Wooldridge notes the vote was a surprise to both the media and the pro‑Leave campaign, driven by northern voters ignored by London‑centric pundits. The referendum was originally a Conservative party management tool, spurred by Jimmy Goldsmith’s Referendum Party, but became a policy disaster that undermined the UK’s trade position in an increasingly fragmented global market.

He points out that Brexiteers lacked a coherent plan: the promised “Singapore on the Thames” never materialised, and the split between “little Englanders” and globalist Brexiteers led to contradictory immigration policies. Ironically, immigration surged after Brexit, shifting from EU nationals to Commonwealth workers—a trend dubbed the “Boris wave.”

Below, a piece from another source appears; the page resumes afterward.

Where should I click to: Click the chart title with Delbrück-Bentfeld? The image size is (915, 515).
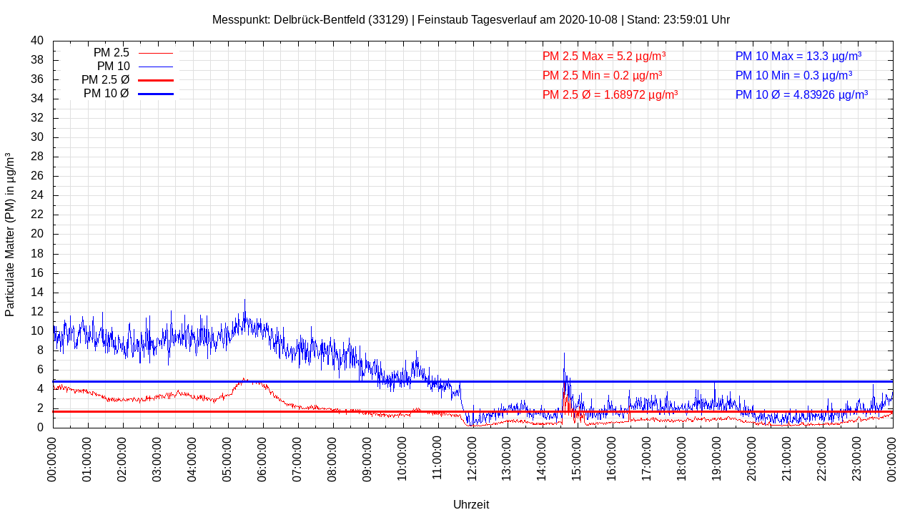click(x=470, y=19)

The episode suggests Britain’s reintegration with the EU will be costly, likely requiring euro adoption and loss of historic opt‑outs, while defense and trade ties may tighten. The lesson for other democracies is that populist referenda without clear implementation strategies can inflict long‑term economic self‑harm.

Original Description

A fancy dress protest in Boston Harbor on Dec. 16, 1773; a gunshot in Sarajevo on June 28, 1914; a train arriving at the Finland Station in St. Petersburg on April 16, 1917: There are days that change the course of history — when a single incendiary event combusts with explosive forces that propel the world in a new direction. Bloomberg Opinion Columnist Adrian Wooldridge joined David Gura and Christina Ruffini on Bloomberg This Weekend to discuss how Brexit joined the list of days that have made an indelible mark on history.